Click HERE if you want to jump straight to the coding!

2.1 Introduction: SVCs

As was shown in Part 1, a standard linear regression seeks to model the relationship between a response variable and a series of predictor variables. It estimates a single set of unknown regression coefficients for each predictor (and intercept). It assumes that the response variable has a normal or Gaussian distribution and that the errors assumed independent and identically distributed, It is commonly solved via an ordinary least squares (OLS) approach.

For non-Gaussian response variables (such as integer counts), the OLS regression can be replaced with a Generalized Linear Model (GLM) (Nelder and Wedderburn 1972, McCullagh and Nelder 2019) whose coefficients are typically estimated via maximum likelihood (ML). For greater flexibility in capturing non-linear relationships between the response and predictors, a GLM can be extended by a Generalized Additive Model (GAM) (Hastie 2017) where each regression relationship can be modelled non-linearly,as an arbitrary function, say through splines or some other smoothing tool.

OLS regression and classic forms of GLM assume fixed (constant) coefficient processes. However, in reality, the relationship between the response and predictor variables in a geographical context may change with observation location. There may be a number of reasons for this, such as unaccounted-for local factors or bad measurements (remember that unlike physics, for social geography, urban studies and other related disciplines, there are no universal laws that govern behaviours, preferences, attitudes and sentiment!). Or this could be due to spatial heterogeneity in the process being examined.
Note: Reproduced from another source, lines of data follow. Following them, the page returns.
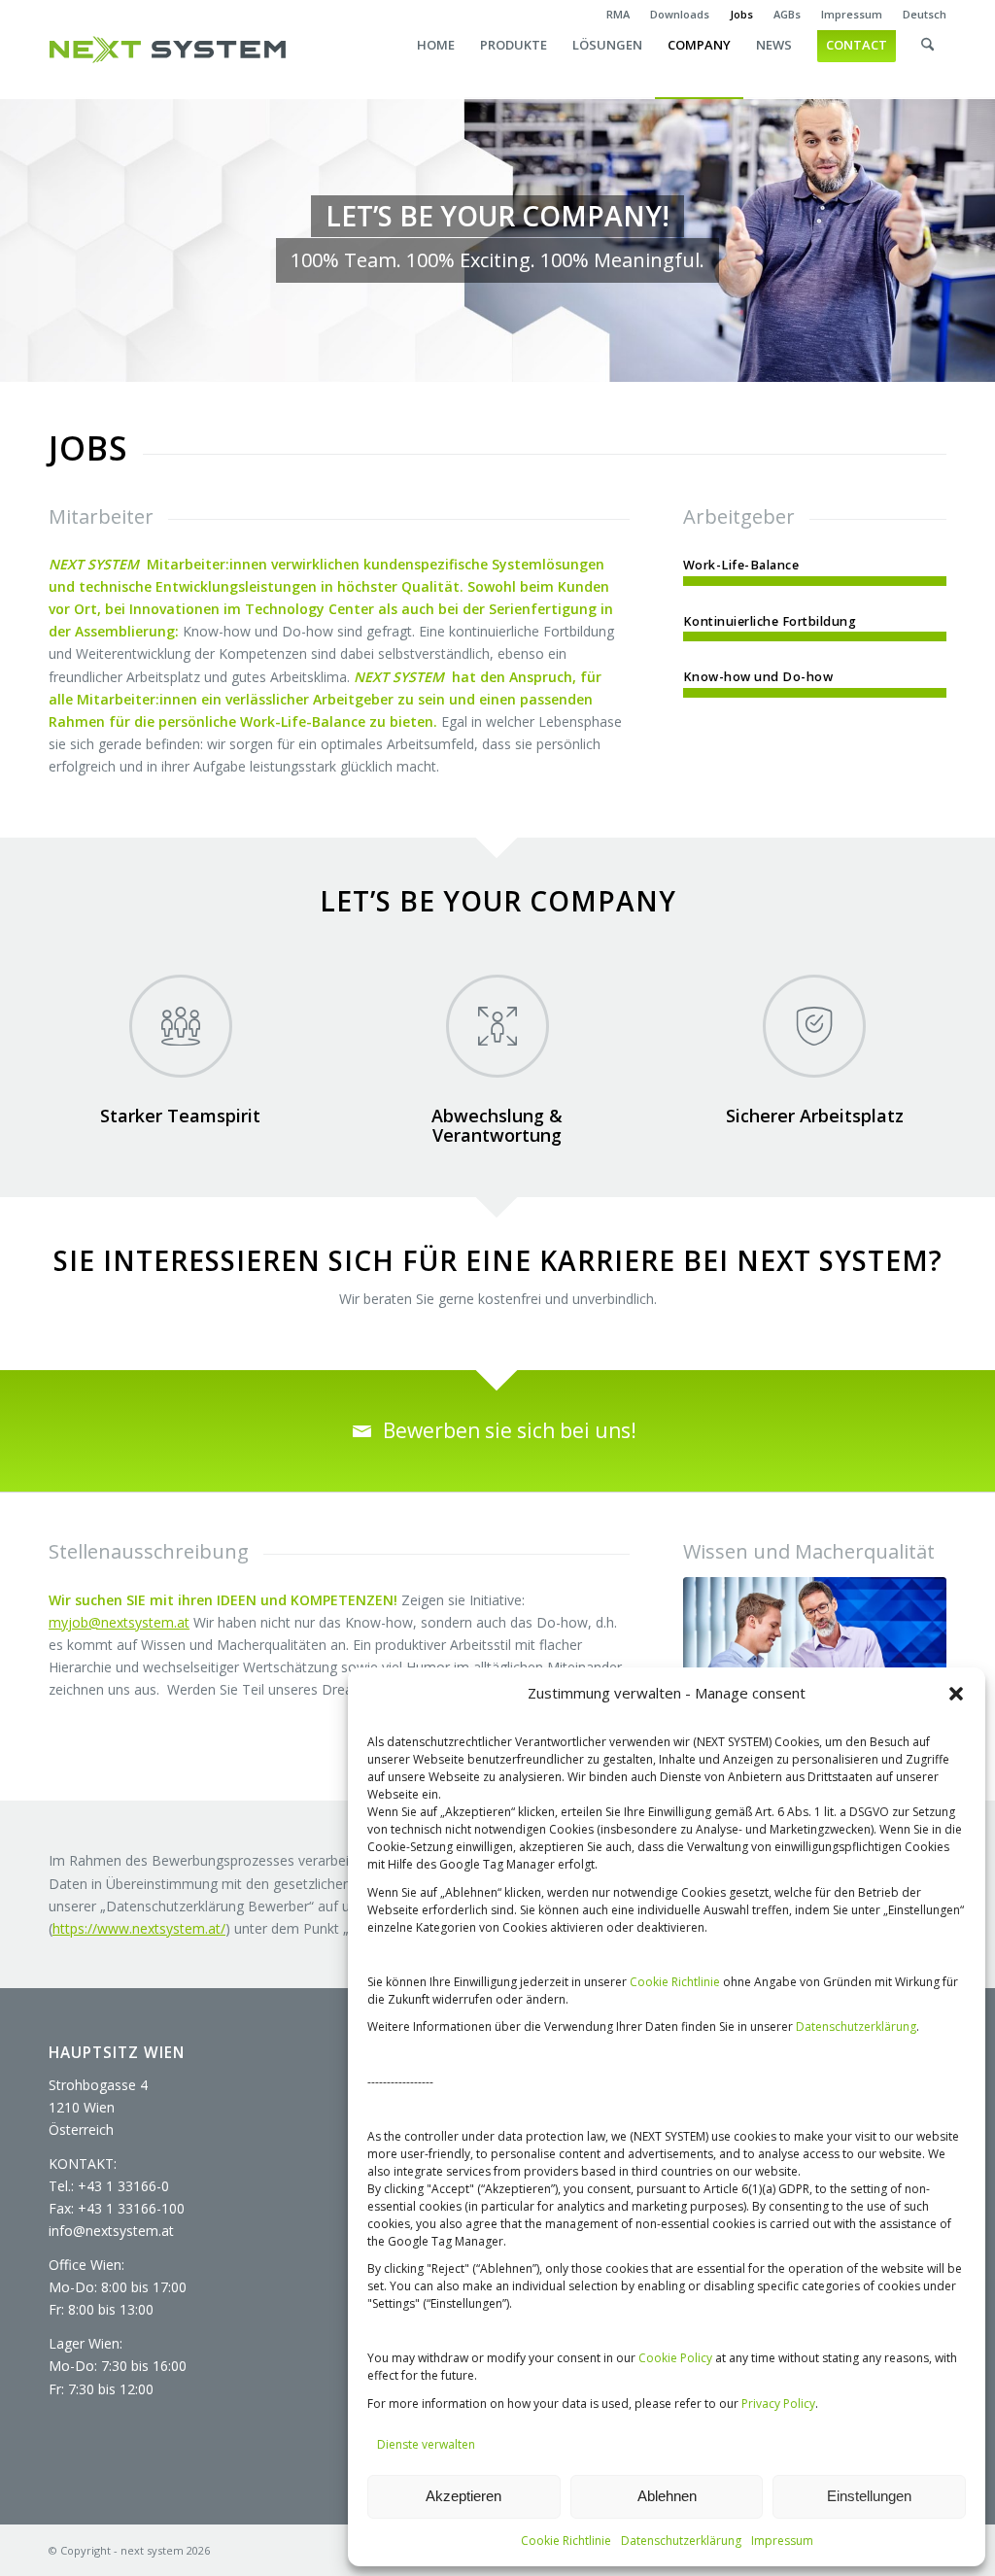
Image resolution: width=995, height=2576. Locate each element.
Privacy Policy (778, 2403)
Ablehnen (667, 2496)
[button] (956, 1693)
In this context, Spatially Varying Coefficient (SVC) regression models provide an alternative to ‘whole map’ or global regressions, which may incorrectly assume spatial stationarity in regression coefficients (Openshaw 1996) - i.e. that the relationships between the target variable and the response variables are the same everywhere.

For completeness, the next section provides a full theoretical description of the Geographical Gaussian Process GAM (GGP-GAM) and can be skimmed or skipped and returned to later!

2.2 GAMs with GP splines and the GGP-GAM

GAMs are able to handle many kinds of responses (Wood 2017, Fahrmeir et al. 2021). They generate multiple model terms which are added together and provide an intuitive approach to fit relatively complex relationships in data with complex interactions and non-linearities (Wood 2017). The outputs of GAMs provide readily understood summaries of the relationship between predictor and response variables and how the outcome is modelled. They are able to predict well from complex systems, quantify relationships, and make inferences about these relationships, such as what variables are important and at what range of values they are most influential (Hastie and Tibshirani 1990, Wood 2017). GAMs can perform as well as or better than most machine learning models and they are relatively fast (Friedman 2001, Wood 2017). Importantly, in the context of SVC modelling, GAMs combine predictive power, model accuracy and model transparency and generate “intrinsically understandable white-box machine learning models that provide a technically equivalent, but ethically more acceptable alternative to [machine learning] black-box models(Zschech et al. 2022, p. p2).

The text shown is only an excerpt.